Note that its title should be "Connect 4". Just below the title is a JLabel stating which player's turn it is. By default, a JFrame uses BorderLayout, easily allowing you to put this JLabel at the top while reserving the central area for the board itself.

The board is an ideal place to use GridLayout, since it is formed of a number of rows and columns all identically sized. Although Connect 4 has 6 rows and 7 columns of playable space, your layout should have 7 rows and 7 columns where the first row is filled with JButton objects. These objects are how a player will decide which column to play. The remaining 6 rows and 7 columns should be filled with JLabel objects. Both the JButton and JLabel objects in the grid will be decorated with ImageIcon objects.

You may use the following images to represent, respectively, an empty slot, a black piece, a black piece that could be played, a black piece that is part of a winning group, a red piece, a red piece that could be played, and a red piece that is part of a winning group. Right-click on each image and save it into your Project2 directory but not into the src or bin directories.

Note that, in order to look right, my JButton objects needed to have their margins set (using their setMargin() method) with insets that were -5 on every side.

Game state

Although it's tempting to somehow use the images on the JLabel objects to represent the game state, it's much cleaner to use a separate data structure. I recommend that you make a 2D array of Piece objects representing the current state of the game. You can use the following Piece definition inside your Game class.

public enum Piece {
	RED,
	BLACK,
	EMPTY
}

You should initialize your 2D array to contain all Piece.EMPTY values. Then, whenever a player makes a move, you should update both the array of Piece objects and the appropriate JLabel.

Actions

Each JButton should have an ActionListener added to it that drops a piece into the appropriate column. Since the code needed to place the piece is complex, I recommend writing a method called by each ActionListener that drops a piece into the given column. Then, the ActionListener should play the click sound that accompanies a dropped piece.

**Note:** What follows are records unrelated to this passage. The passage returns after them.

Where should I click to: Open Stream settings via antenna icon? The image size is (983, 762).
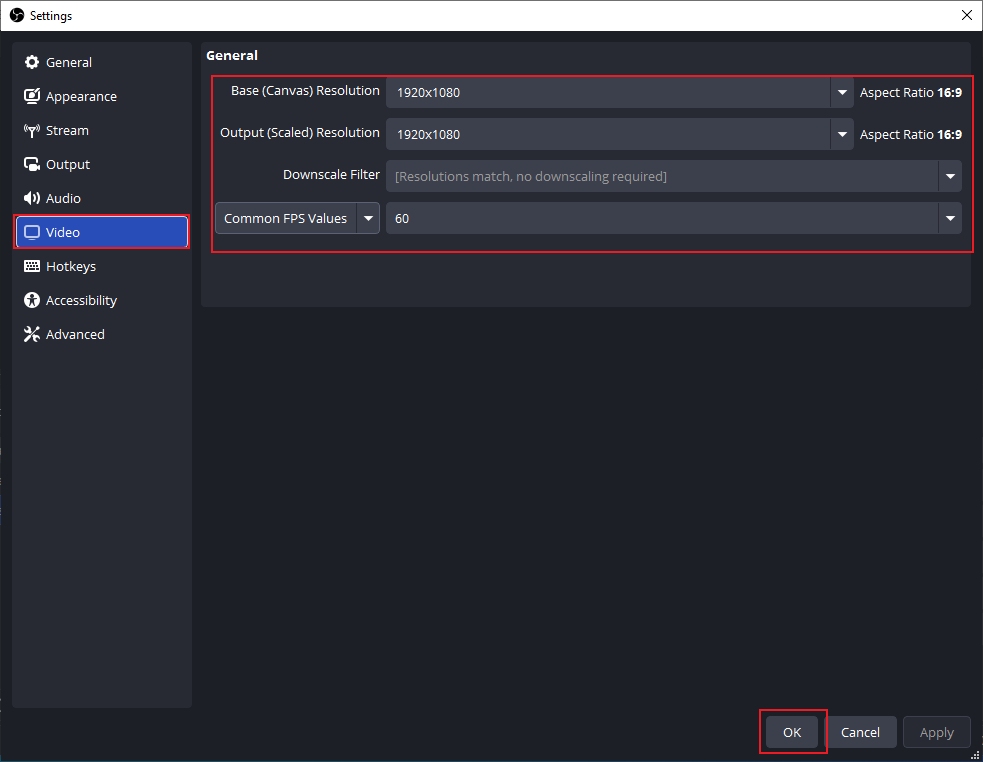coord(32,130)
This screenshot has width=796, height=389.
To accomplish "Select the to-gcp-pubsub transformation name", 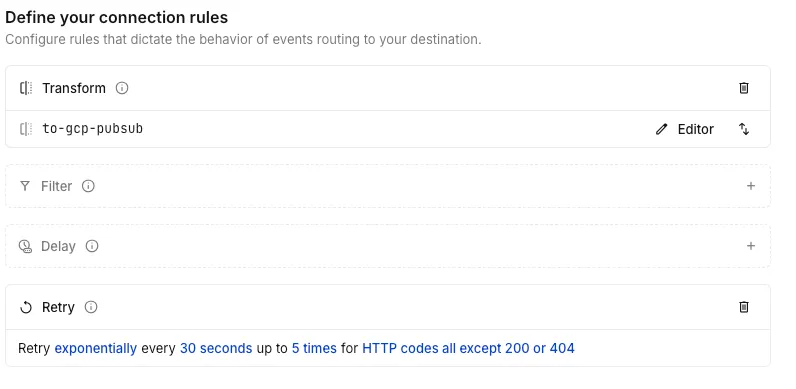I will coord(92,128).
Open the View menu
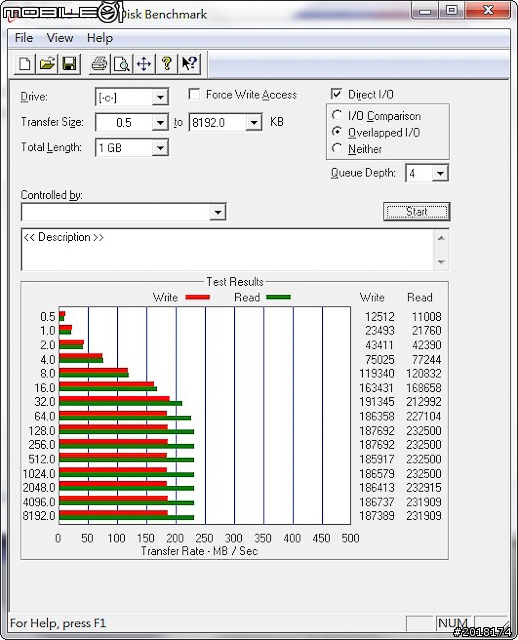The width and height of the screenshot is (518, 640). click(60, 38)
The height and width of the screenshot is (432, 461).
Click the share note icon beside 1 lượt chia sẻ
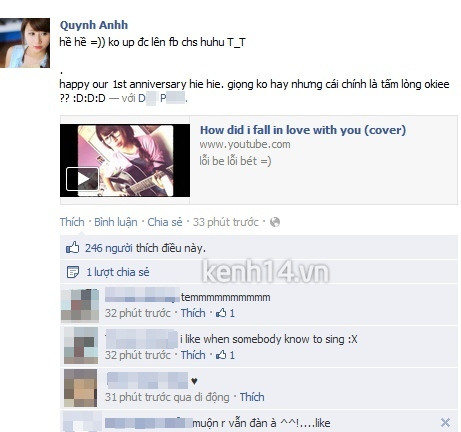73,272
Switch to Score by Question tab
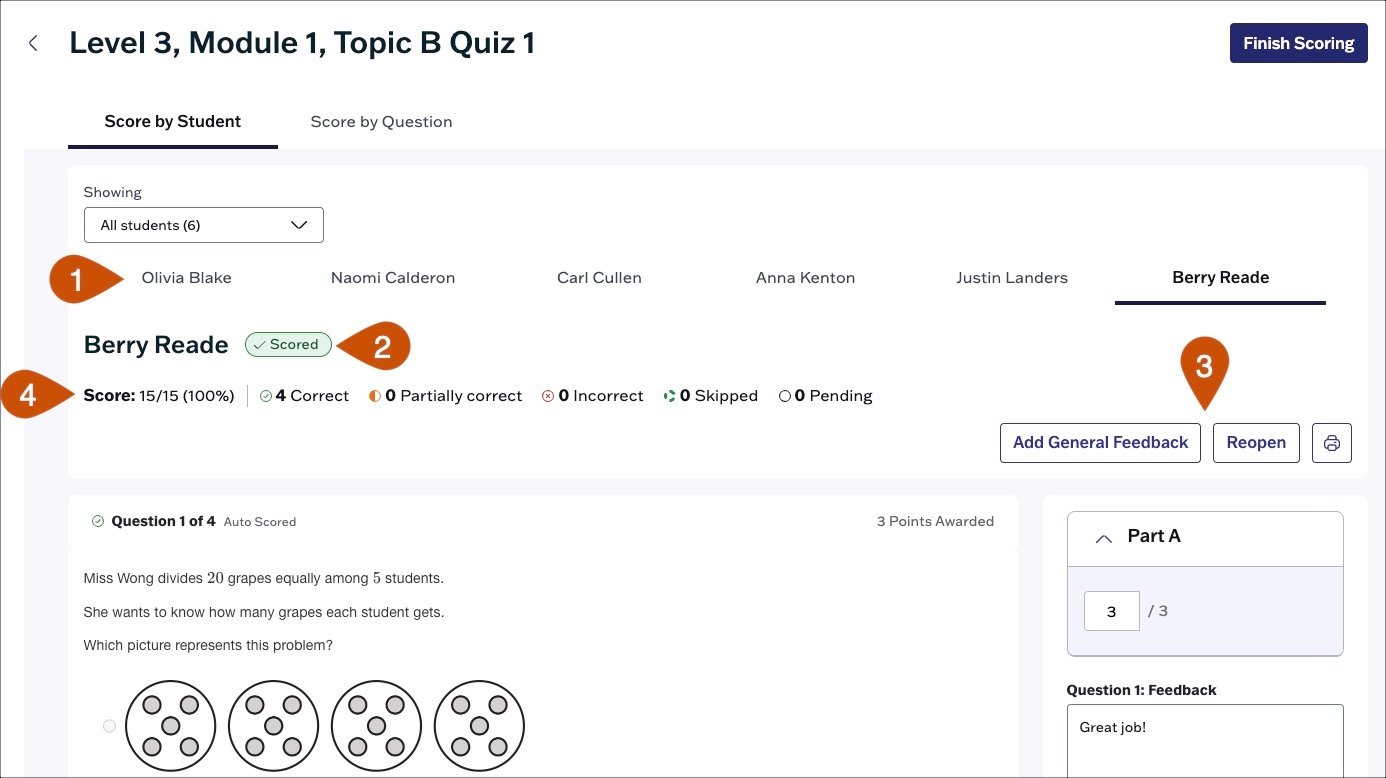The height and width of the screenshot is (778, 1386). [381, 122]
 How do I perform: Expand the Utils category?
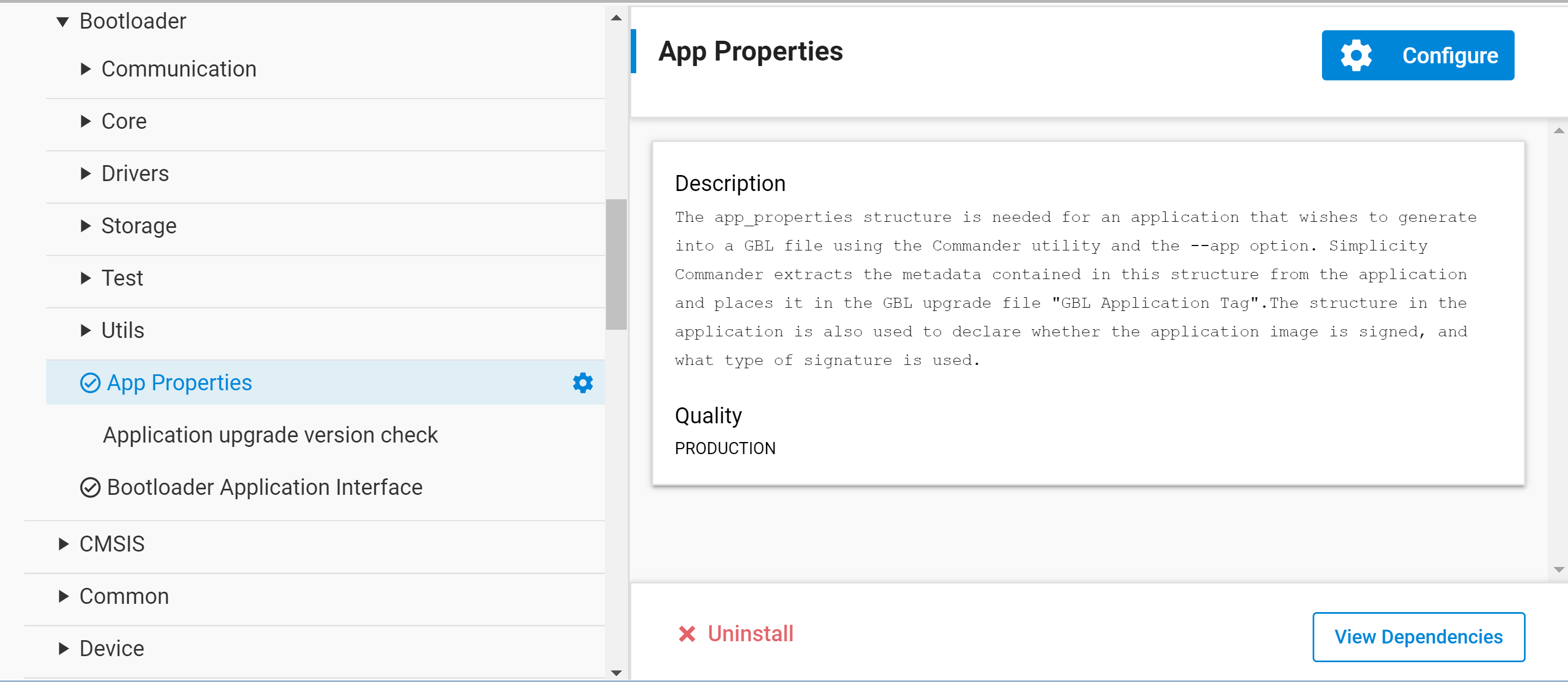point(85,330)
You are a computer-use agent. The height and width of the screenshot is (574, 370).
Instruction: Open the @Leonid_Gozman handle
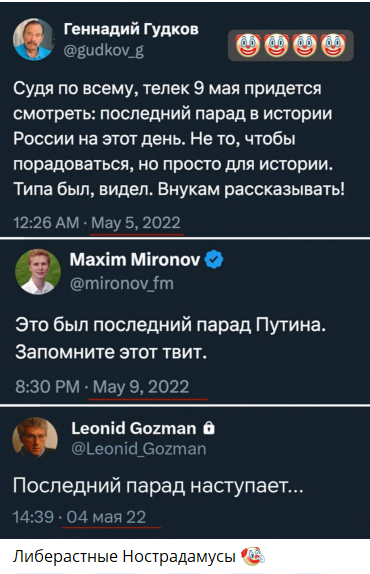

The method that plays a piece needs to do the following:

Find the lowest row where the piece fits (either the last row that's empty or the very last row if no pieces are in that column)
Update the location in the 2D array that represents game state
Update the icon of the corresponding JLabel
If the game is won (ideally checked by calling another method):

Remove the icons from all the JButton objects and disable them
Update a label to say who the winner is

Otherwise, if the game is tied (easily done by counting the number of moves: 42 moves with no win is a tie):

Remove the icons from all the JButton objects and disable them
Update a label to say that the game is tied

Otherwise, if the game was neither won nor tied:

Update the icons to be the other player's pieces for all the JButton objects on columns where a move is still possible
Remove the icons from all the JButton objects on columns where moves are impossible and disable them
Update a label to say whose turn it is now

The method that checks for a win needs to do the following:

Loop through the column where the new piece was played to see if there are four or more in a line
If there are, go back and mark them all as the appropriate winning icon
Loop through the row where the new piece was played to see if there are four or more in a line (moving both left and right because there might be connected pieces on both sides)
If there are, go back and mark them all as the appropriate winning icon
Loop through the diagonal from lower left to upper right where the new piece was played to see if there are four or more in a line (moving both left and right because there might be connected pieces on both sides)
If there are, go back and mark them all as the appropriate winning icon
Loop through the diagonal from upper left to lower right where the new piece was played to see if there are four or more in a line (moving both left and right because there might be connected pieces on both sides)
If there are, go back and mark them all as the appropriate winning icon
If any of these directions had four or more in a line, return true, otherwise false

Playing a sound

Whenever a piece is played, your program must play a click noise. A file with the click noise is provided below. As with the images, right-click on the sound file and save it into your Project2 directory but not into the src or bin directories.

click.wav

Use the code example in the textbook to load the sound into a Clip. Whenever a piece is played, stop the clip, use the setMicroSecondPosition() method to bring it back to the beginning, and then start the clip playing.

Game states

The image above shows the game just after it has been started. Here's a picture of the game after Player 1 has played. Note that the JButton objects have changed to show the red piece and that the label says that it's Player 2's turn.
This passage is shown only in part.